When gross structural disease is evident and a unilateral/bilateral paratracheal and superior mediastinal dissection is indicated, this should be done in a tertiary care center by an experienced surgeon in order to provide an ontologically safe procedure and achieve minimal morbidity, especially in a setting of prior multiple surgical procedures and/or existing vocal cord paralysis (29,30).
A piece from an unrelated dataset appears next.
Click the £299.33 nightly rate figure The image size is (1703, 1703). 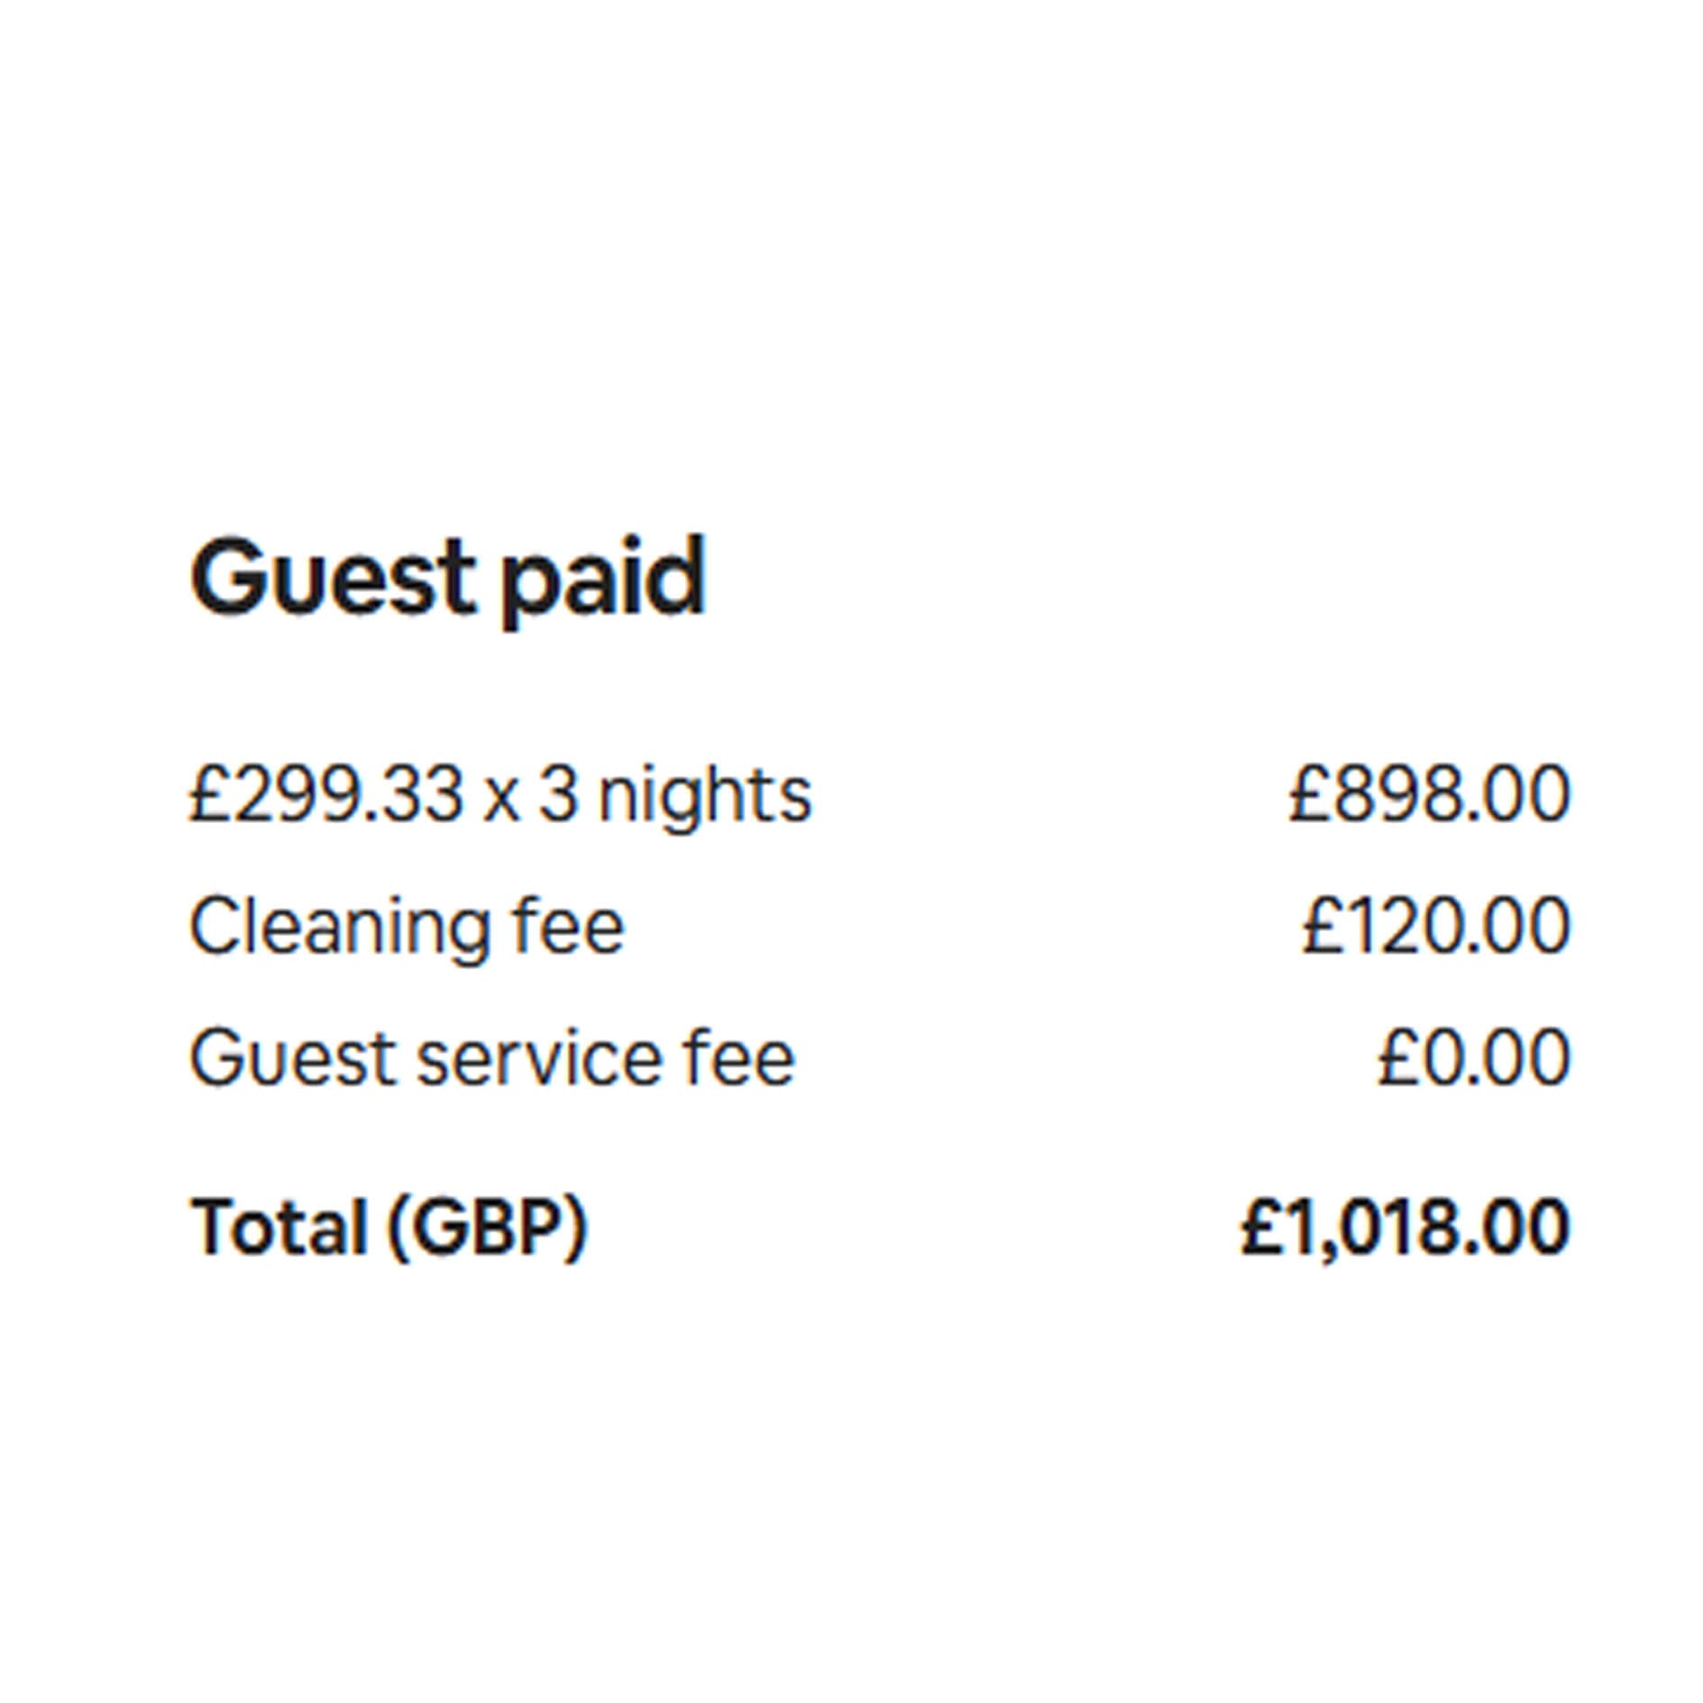(x=326, y=794)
An alternative to surgery or observation of recurrent nodal disease is ultrasound-guided percutaneous ethanol ablation, few institutions in North America and Europe, the most prominent being the Mayo Clinic in Rochester, MN, practice this less conventional method. In their hands this approach is safe and feasible but limited by the number of neck metastases (31).
CONCLUSION
Lymph node metastases in DTC have a wide spectrum of clinical significance. Several variables are taken under consideration when trying to decide on the optimal management of patients with DTC. Routine prophylactic central and/or lateral lymph node dissection is not advocated with exception of central neck dissection for locally advanced tumors. When regarding recurrent disease, foundations have been laid for clinicians to make accurate decisions as to when to perform surgery and when to continue maintaining the patient’s disease under observation..
These complex decisions are determined based upon multiple factors, not only regarding the patient’s disease but also the patient’s comprehension of the procedure and apprehension levels. Nevertheless if the patient and/or clinician are emotionally keen to surgically remove the disease then the procedure should be considered.